La libertà è identità: negandola, la sinistra impedisce l’integrazione
Francesco Borgonovo · 27 Gennaio 2026
Al centro di questa puntata de “La cittadella”, il talk show prodotto da Radio Libertà assieme alla piattaforma di contenuti online e social Galt, che si occupa di temi politici, sociali e di costume della nostra era e delle “culture wars”, Francesco Borgonovo, vicedirettore de la Verità, Matt Carus e Massimo Salvati discutono dell’immigrazione fuori controllo – e dei motivi della mancata integrazione della maggior parte degli extracomunitari – insieme con Matteo Di Gregorio, capogruppo del Partito Democratico al Consiglio comunale di Magenta, Dalia Ismail, giornalista, analista indipendente italo-palestinese e collaboratrice de Il Fatto Quotidiano, e Luca Venier, youtuber.
“La sinistra continua a ripetere che si tratta di un problema di educazione. Ma quella che i migranti hanno ricevuto consiste nel poter fare più o meno tutto quello che si vuole perché tanto gli altri reagiscono mollemente alle provocazioni. Per la sinistra l’accoglienza è diventata un mero slogan e, allo stesso tempo, dimentica l’orgoglio della propria identità. Bisognerebbe far comprendere che l’Occidente è un luogo dove i singoli sono liberi di pensare, di parlare e di agire: una cosa che non avviene in nessun’altra parte del mondo, almeno non con le nostre modalità. I ‘progressisti’, in questi anni, ci hanno raccontato che l’identità non esiste, che i confini non valgono, che le culture sono acqua fresca e che – in fondo – se qualcuno delinque è colpa nostra perché non l’abbiamo fatto sentire abbastanza a suo agio. Tutti questi slogan non hanno affatto favorito l’integrazione di chi è arrivato in Italia; nemmeno delle seconde e delle terze generazioni”.

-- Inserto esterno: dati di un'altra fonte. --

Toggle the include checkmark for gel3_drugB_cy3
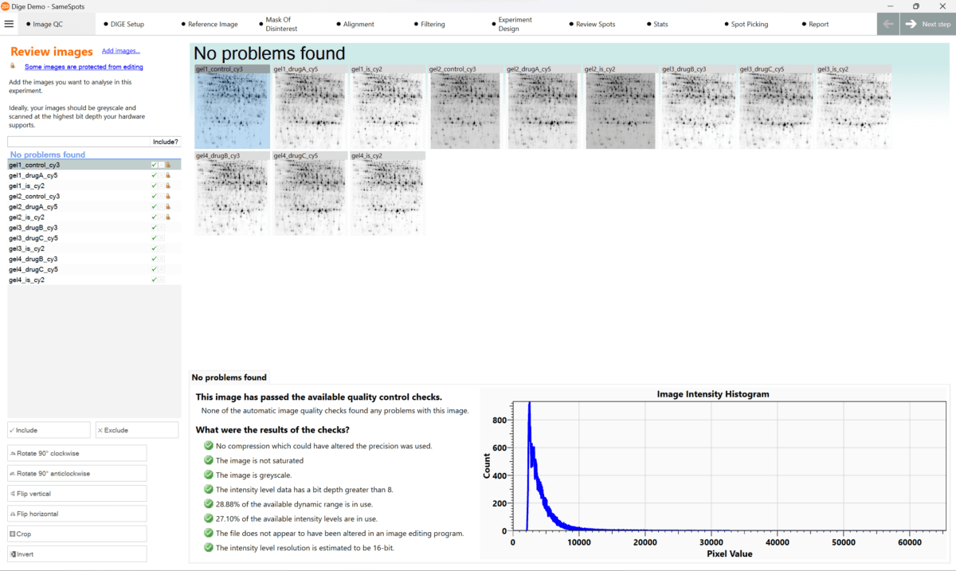 coord(154,228)
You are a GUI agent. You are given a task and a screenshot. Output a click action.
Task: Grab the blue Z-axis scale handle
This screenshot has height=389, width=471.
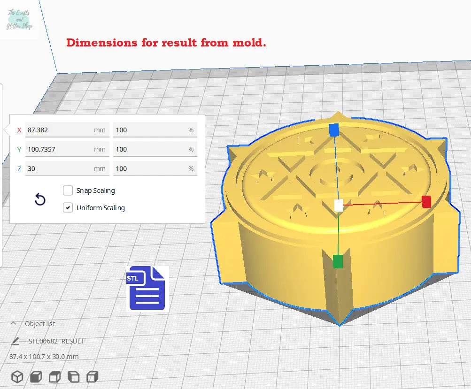coord(334,130)
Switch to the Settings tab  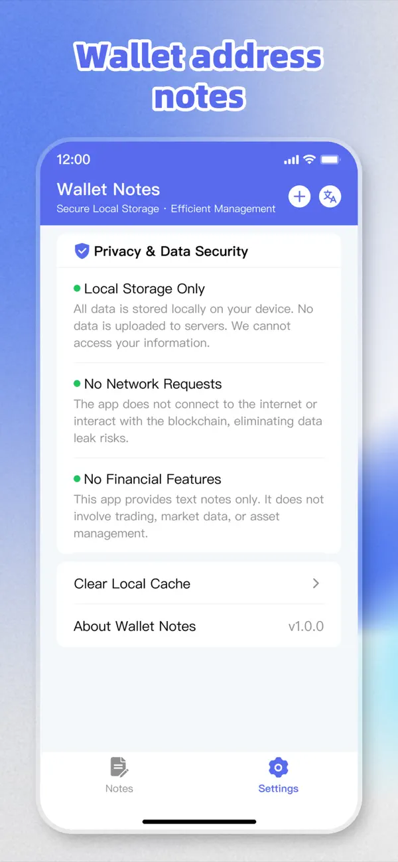point(278,774)
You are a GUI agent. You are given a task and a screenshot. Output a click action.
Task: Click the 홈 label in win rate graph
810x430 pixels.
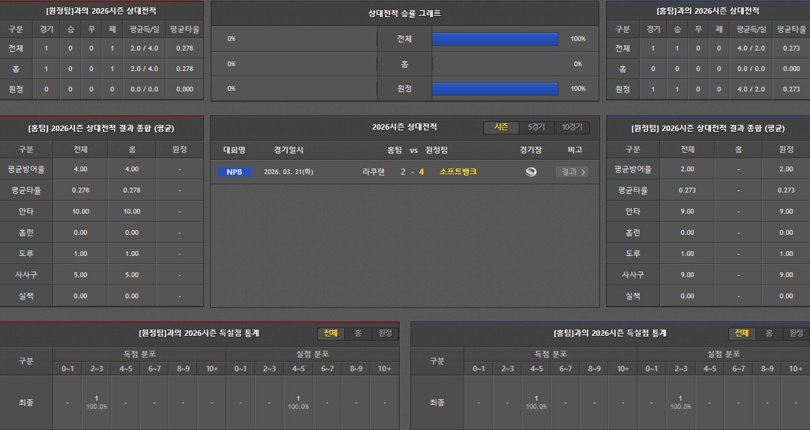pyautogui.click(x=404, y=64)
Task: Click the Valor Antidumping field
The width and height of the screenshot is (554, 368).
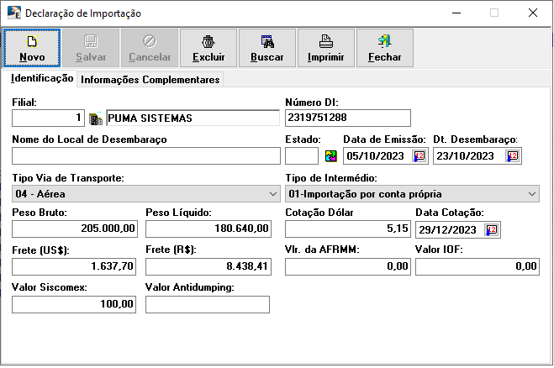Action: click(208, 304)
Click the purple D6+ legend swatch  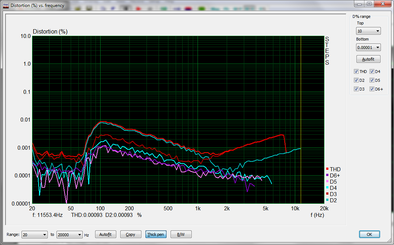point(327,175)
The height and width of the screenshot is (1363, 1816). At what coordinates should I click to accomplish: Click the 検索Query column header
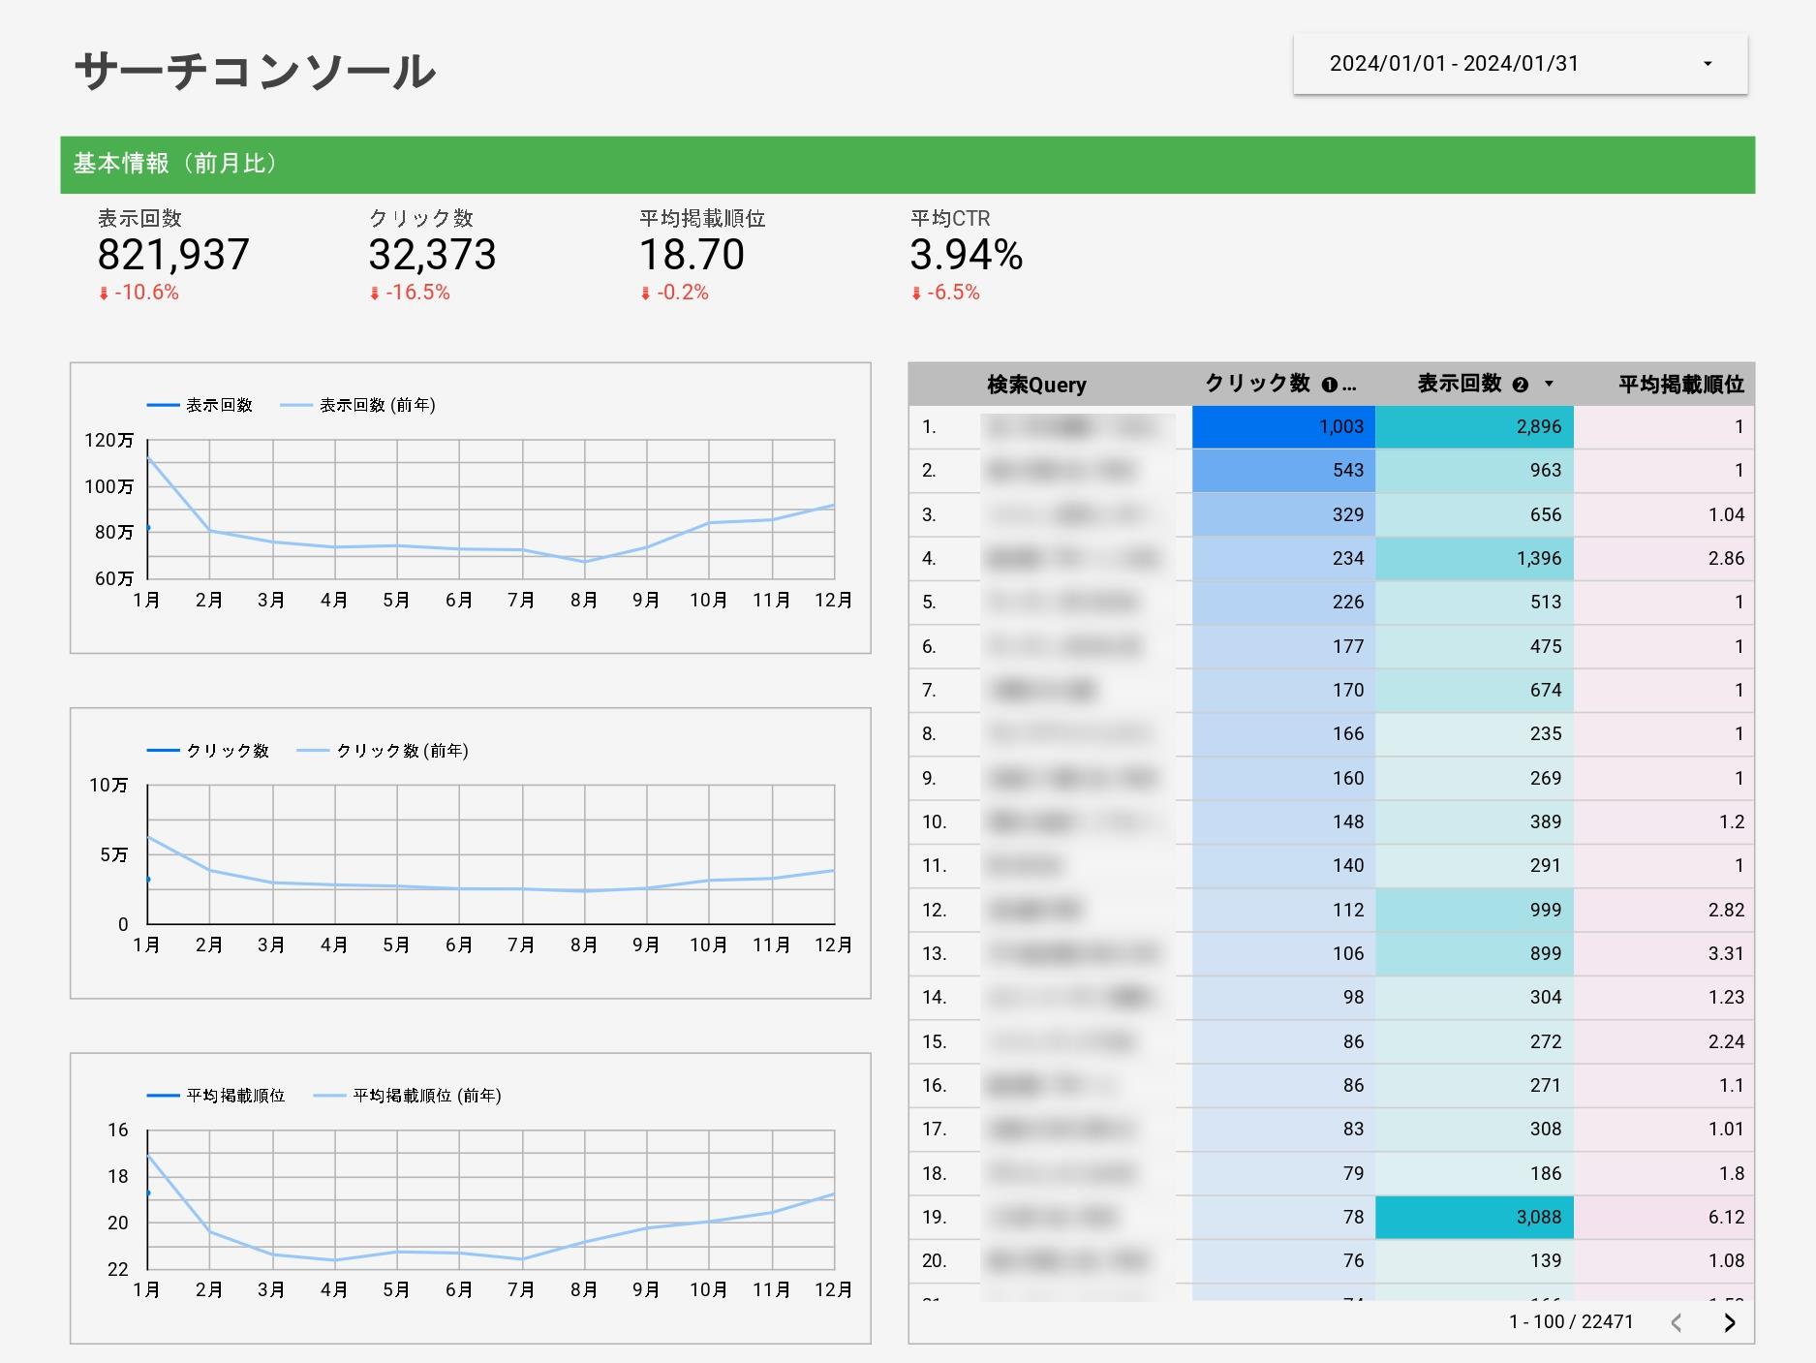click(1036, 385)
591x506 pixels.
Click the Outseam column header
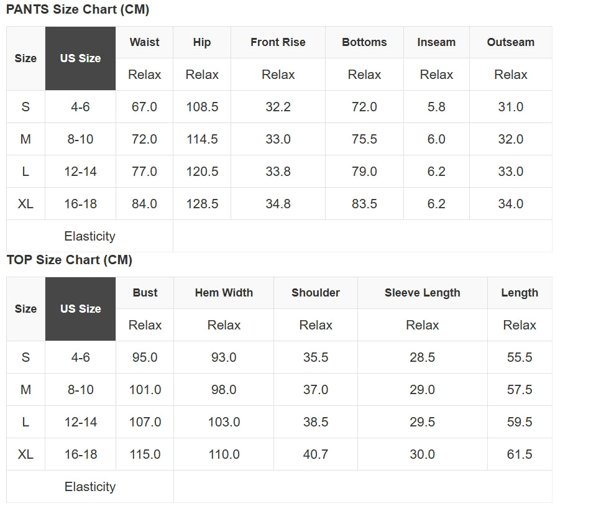[x=510, y=42]
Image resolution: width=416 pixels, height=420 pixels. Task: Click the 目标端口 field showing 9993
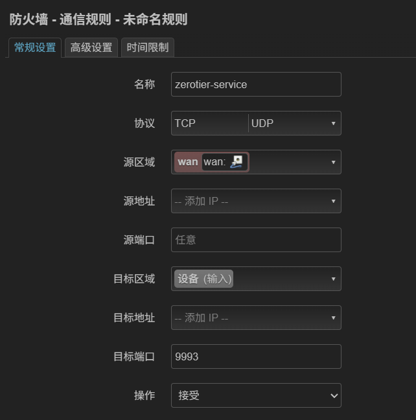tap(256, 356)

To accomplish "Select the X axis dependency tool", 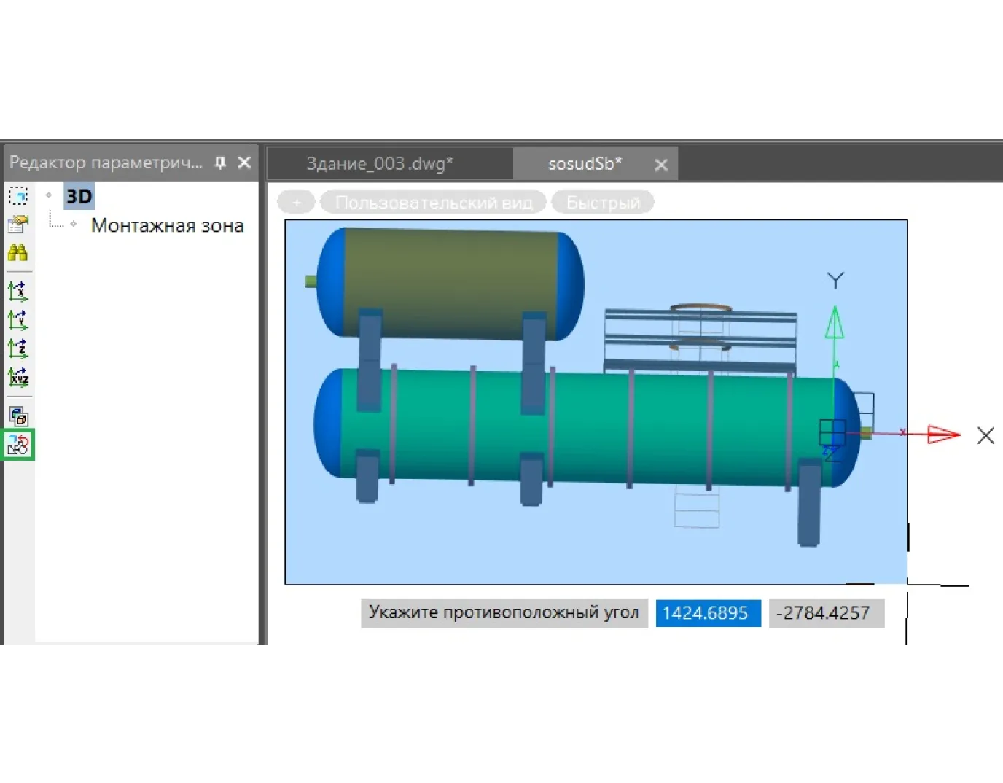I will (x=17, y=292).
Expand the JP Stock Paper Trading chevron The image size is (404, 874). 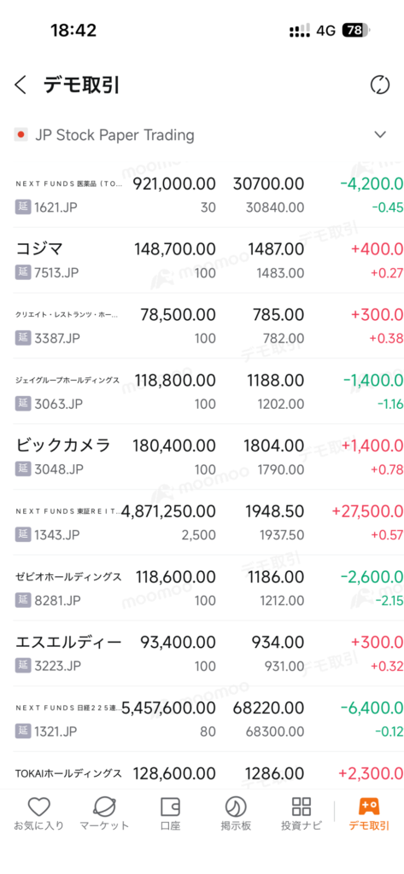[x=380, y=134]
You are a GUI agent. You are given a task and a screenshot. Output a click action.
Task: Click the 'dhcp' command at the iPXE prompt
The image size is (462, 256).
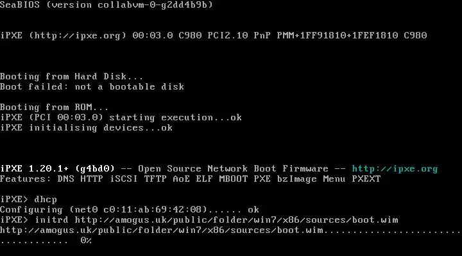[x=46, y=200]
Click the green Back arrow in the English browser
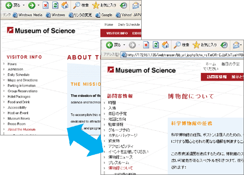 tap(9, 5)
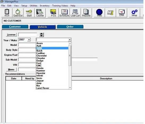This screenshot has width=145, height=124.
Task: Open the Reports icon
Action: [86, 13]
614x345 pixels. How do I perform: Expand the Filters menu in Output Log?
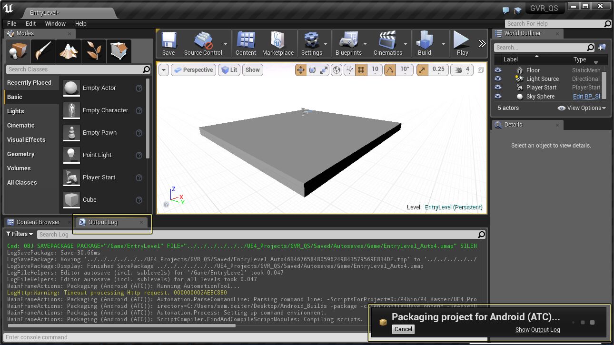19,234
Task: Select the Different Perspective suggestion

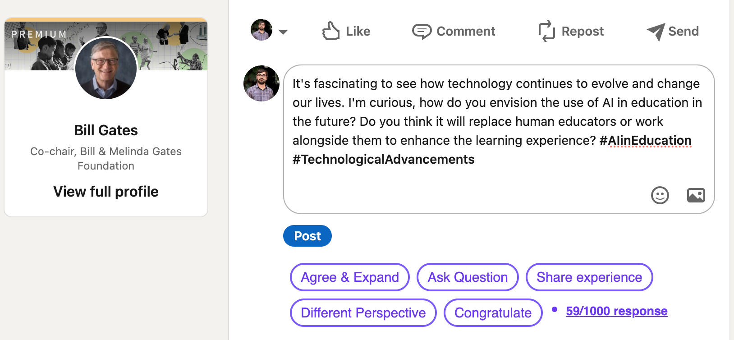Action: coord(363,312)
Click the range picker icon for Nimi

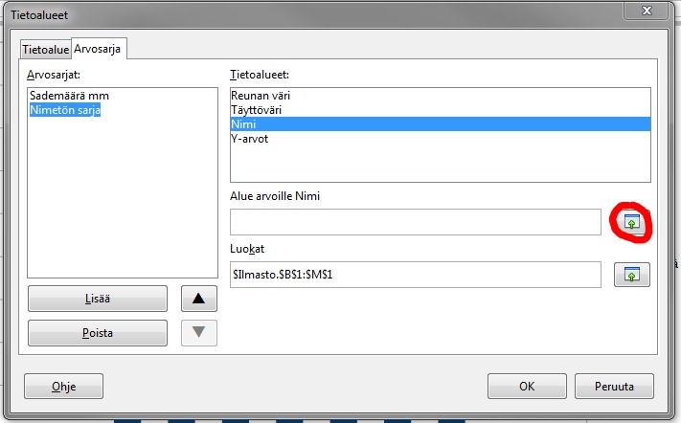[x=631, y=222]
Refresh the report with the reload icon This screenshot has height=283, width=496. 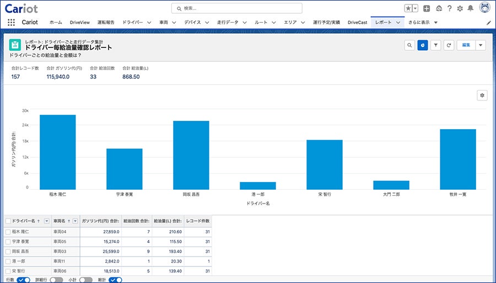click(449, 45)
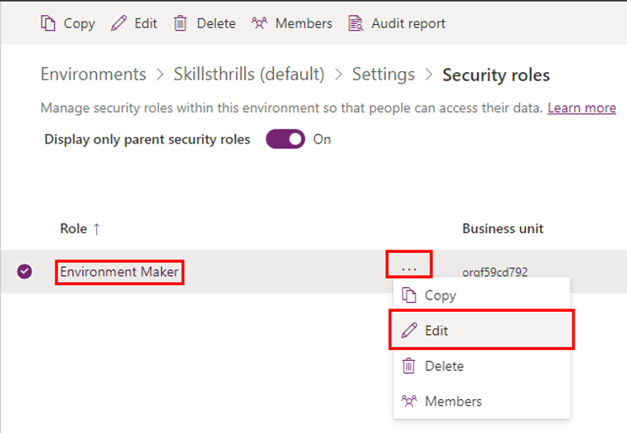The image size is (627, 433).
Task: Go to Environments breadcrumb
Action: coord(93,75)
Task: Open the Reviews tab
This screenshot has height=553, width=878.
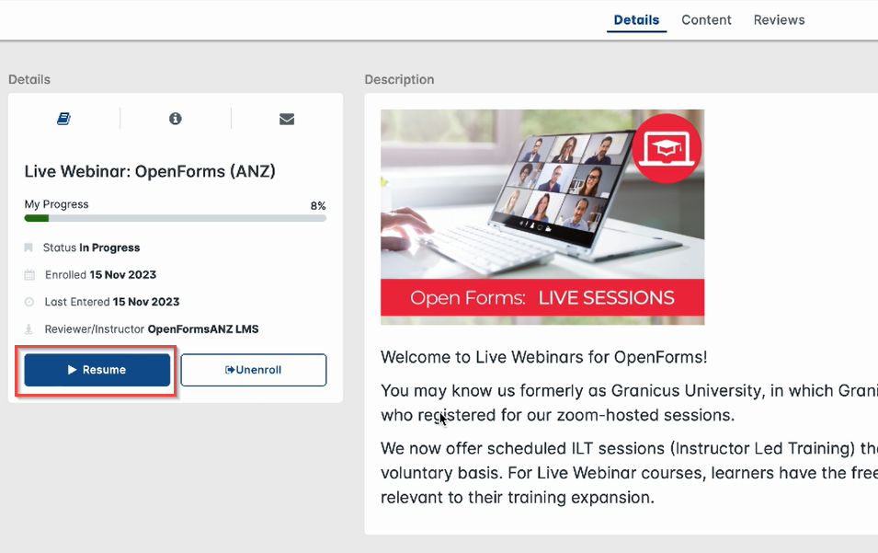Action: [x=779, y=19]
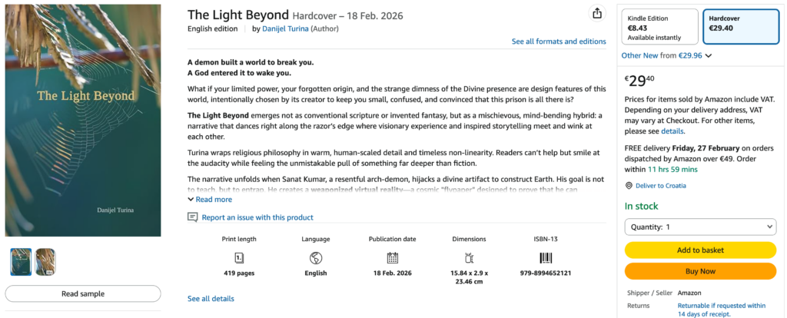Image resolution: width=787 pixels, height=318 pixels.
Task: Click the dimensions ruler icon
Action: point(469,258)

“Le culture e i popoli esistono. E che delle persone arrivino nel nostro Paese da un altro mondo e con un’altra cultura, non è banale. Se i cittadini europei importano altre popolazioni dall’estero in quantità smisurata e rinuncia a tutto il suo retaggio, succede che l’Europa scompare. E, con essa, spariscono anche la libertà di pensiero, il dialogo, la filosofia e tutti quegli elementi positivi di cui l’Occidente ha goduto e che adesso sta rinnegando. La soluzione è restare nella terra a cui un popolo è legato. I confini esistono e sono sacri, come lo è l’identità di una nazione. A me piace potermi confrontare con uno diverso da me, ma non per questo si può sostenere che vada bene mescolare tutto. Perché se tutto è uguale, tutti scompaiono in questo minestrone”.